If, however, you have two separate versions of your site – one for desktop and one for mobile – then it may be worth submitting a separate mobile XML sitemap. Do also remember to check any redirects are working correctly if this is the case. However, we would always recommend responsive design as the most effective in terms of a mobile-friendly and SEO-appropriate user experience.
It goes without saying that site speed is absolutely crucial. This is especially true on mobiles, due to the combination of less power and a reliance on data over wifi.
Your first port of call should be Google’s PageSpeed Insights, which helpfully provides a list of recommendations to improve your site speed on mobile. Follow these as closely as possible, without sacrificing the overall look of your site.
If mobile site speed is causing you headaches then you may want to consider an AMP plugin. Accelerated Mobile Pages is a result of a collaboration between Google and Twitter, with the aim of quickly optimizing mobile pages. We’d need a whole series of blog posts to cover off this topic, so we’re going to stick to the subject in hand for now.

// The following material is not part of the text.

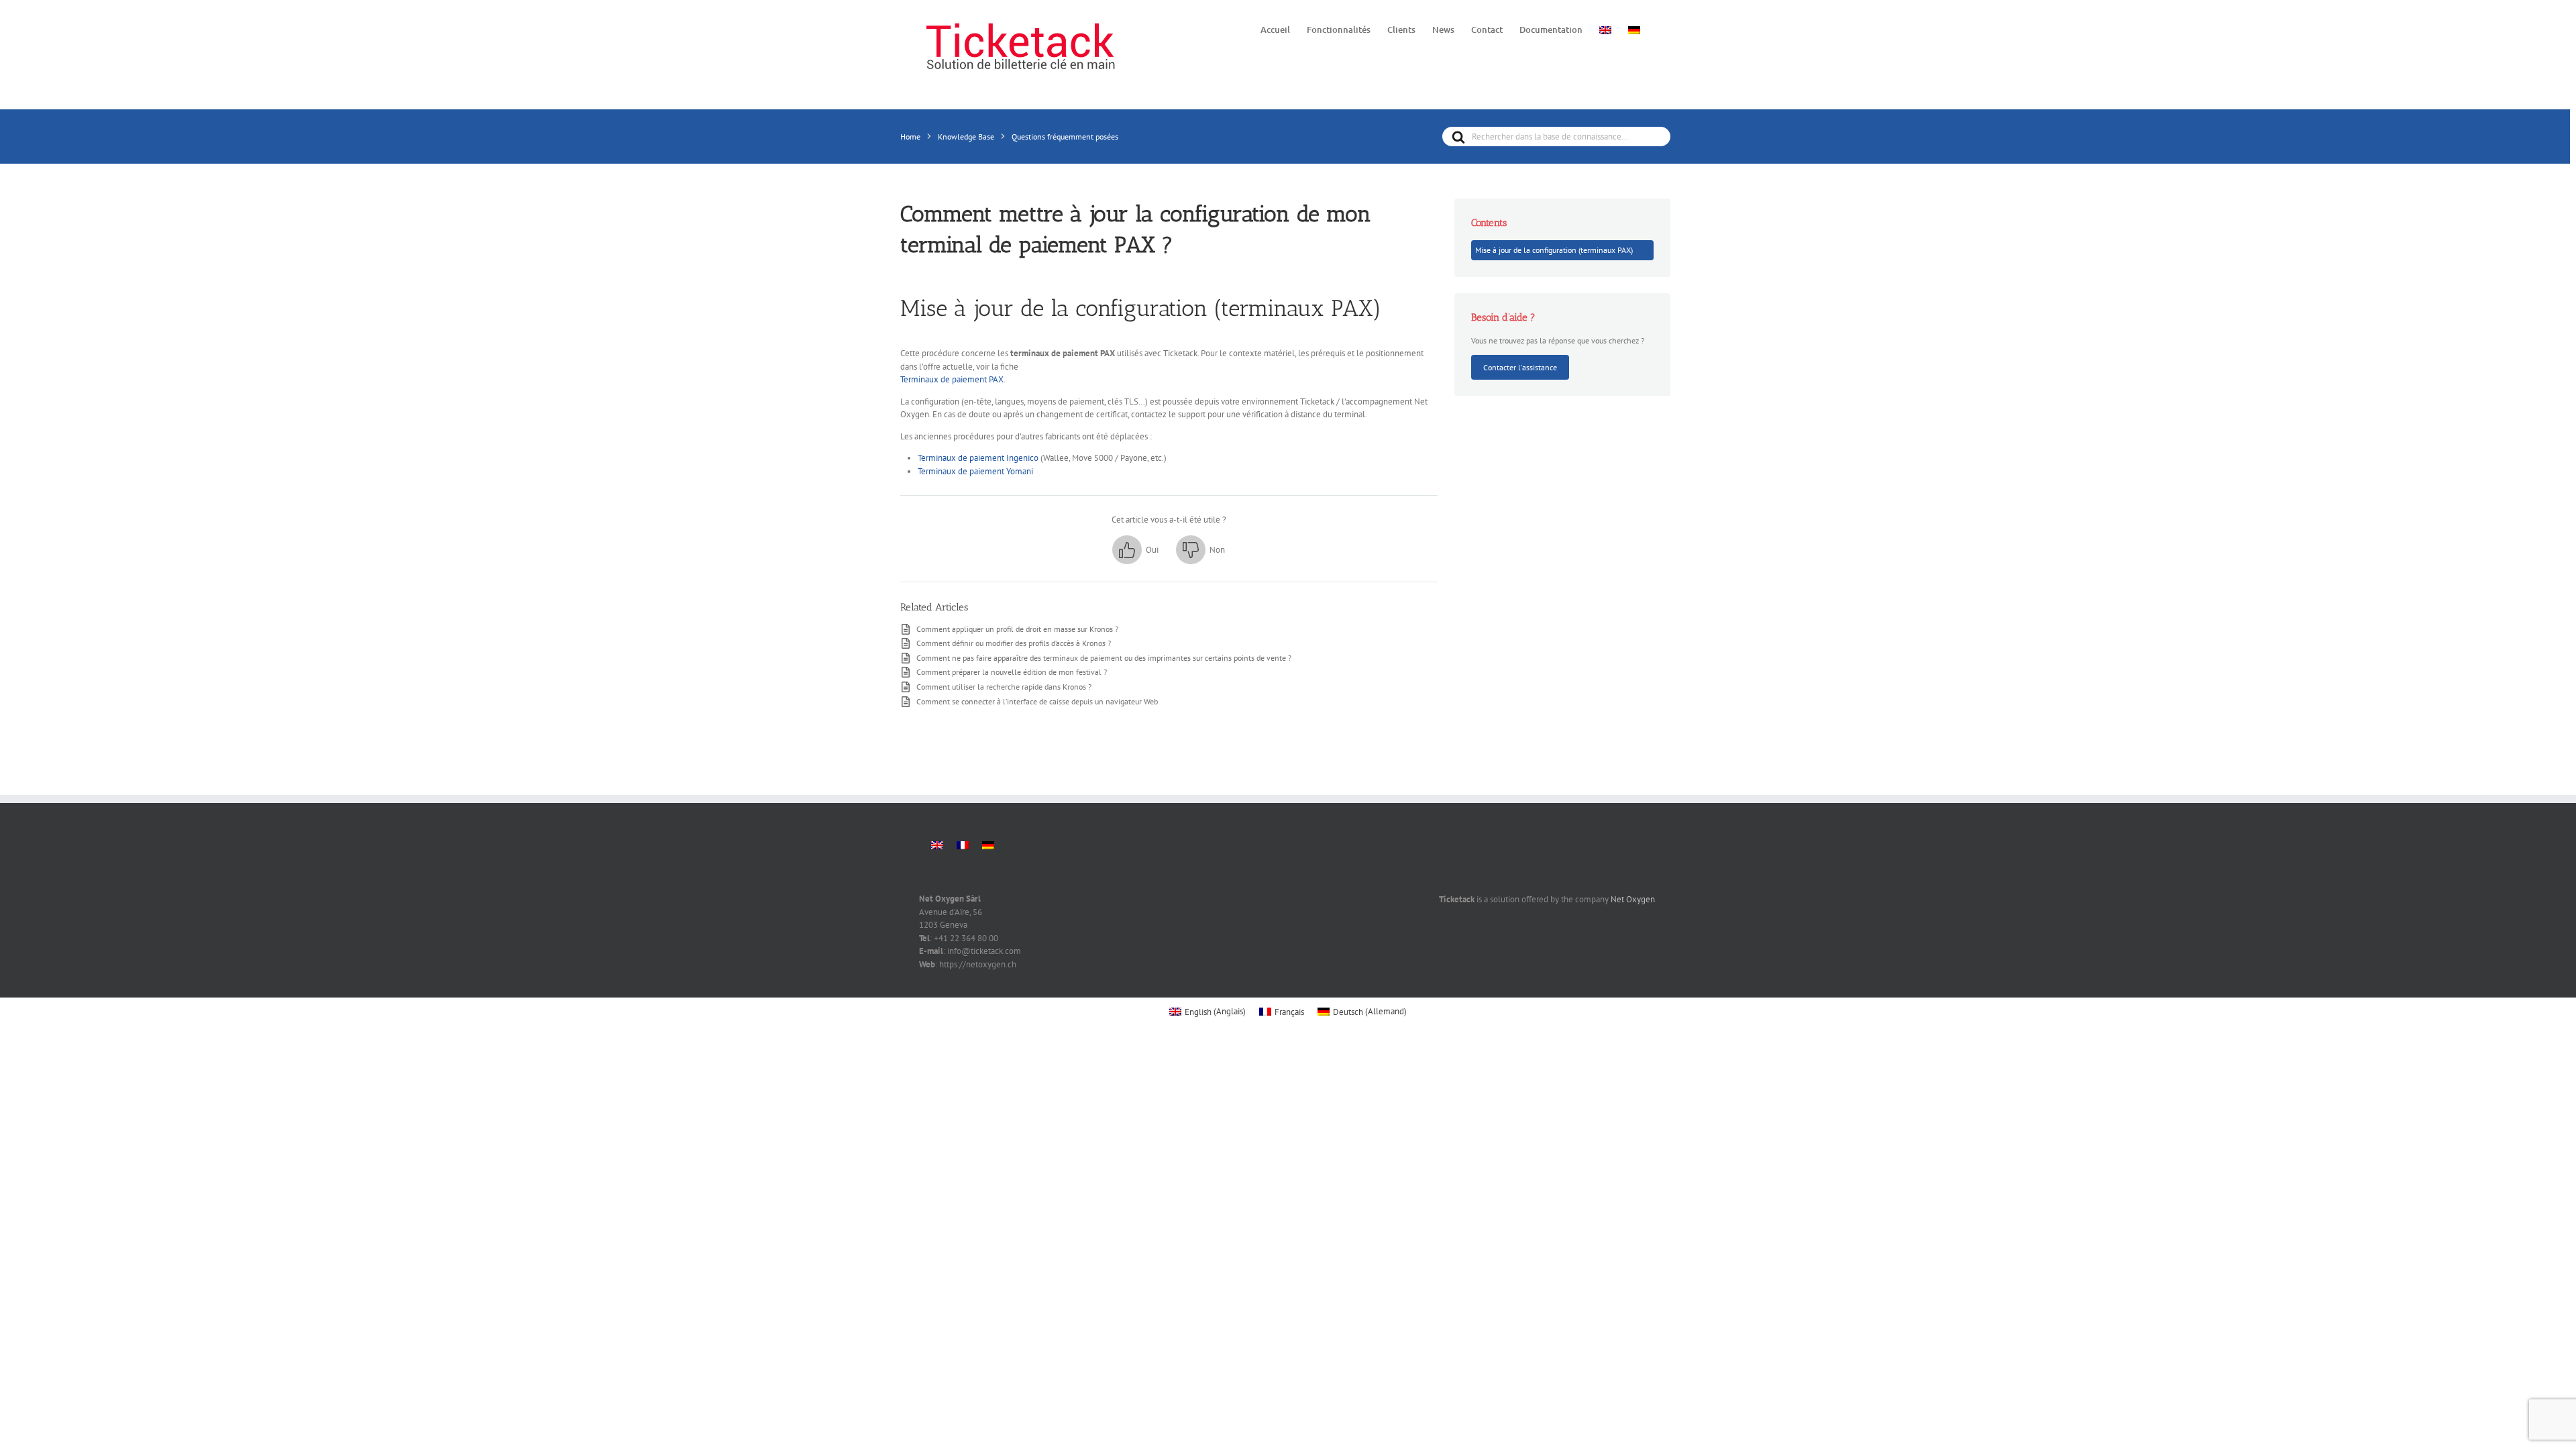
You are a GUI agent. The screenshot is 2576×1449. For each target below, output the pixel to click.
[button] (1135, 550)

However, when you get a minute (hour), spend it reading up on AMP, as it is definitely worth your time and consideration.
Deploying responsive web design is by far the most effective way of ensuring a top-notch user experience across multiple device types. You may even want to consider mobile-first design; given that over half of all website traffic is via mobile, it makes sense to prioritize it over desktop.
There are a whole myriad of factors which contribute to a mobile-friendly user experience, but here’s a top-line checklist to get you started:
- Make navigation as smooth and intuitive as possible. Consider those of us with a larger than average thumb and finger surface area to contend with…
- Check above-the-fold content on mobile – ensure that the most important elements are there and not cut off midway.
- Avoid the use of pop-ups on mobile as they can be difficult to exit and a source of frustration for the user. Plus, they slow load speed.
- Remove any use of Flash on the site, as they can cause loading issues on mobile.
- Make any videos responsive so that the screen adapts to the phone size. Use HTML5 video player, as it makes rendering on mobile easier.
- Check that the mobile and desktop designs match up for consistency.
Finally, don’t forget to test, test, test. And not just on your iPhone. Test with both iOS and Android, as well as various different tablets. Cover as many types, sizes and browsers as you can to ensure a seamless user experience for everybody.
Determining how much written content to feature on your site can be tricky. We all know that long form content can be incredibly valuable to an SEO campaign, but mobile users generally don’t have the capacity to consume larger volumes of content. What’s the best way to resolve this dilemma?
We recommend avoiding overly wordy content on the key pages of the site, saving the longer form content for blog posts. Do not use this as an excuse to skimp on copy across the site though, as informative and valuable copy is still important for ranking purposes. Feature the key information in the first paragraph or two so that mobile users can access what they need quickly and efficiently.
It’s all about balance and a handy way of judging how much content is necessary is to keep an eye on the bounce rates of key pages. If users are prepared to spend a solid amount of time on any given page then there’s no need to go chopping that content. If users are bouncing pretty quick, then it’s worth reviewing the content.
As with any digital marketing campaign, tracking and reporting is integral to the process. Remember to consult your Google Analytics data to measure and track your mobile traffic. Use this data to guide your audit, helping you to make informed decisions with regards to the implementation.
Consider the proportion of traffic via mobile, as well as the behavior of mobile users. Monitor whether there are any changes to this data following the implementation of your mobile audit.
With any luck, you’ll see the proportion of mobile users increase, the bounce rate decrease, a better user flow and higher conversions as a result.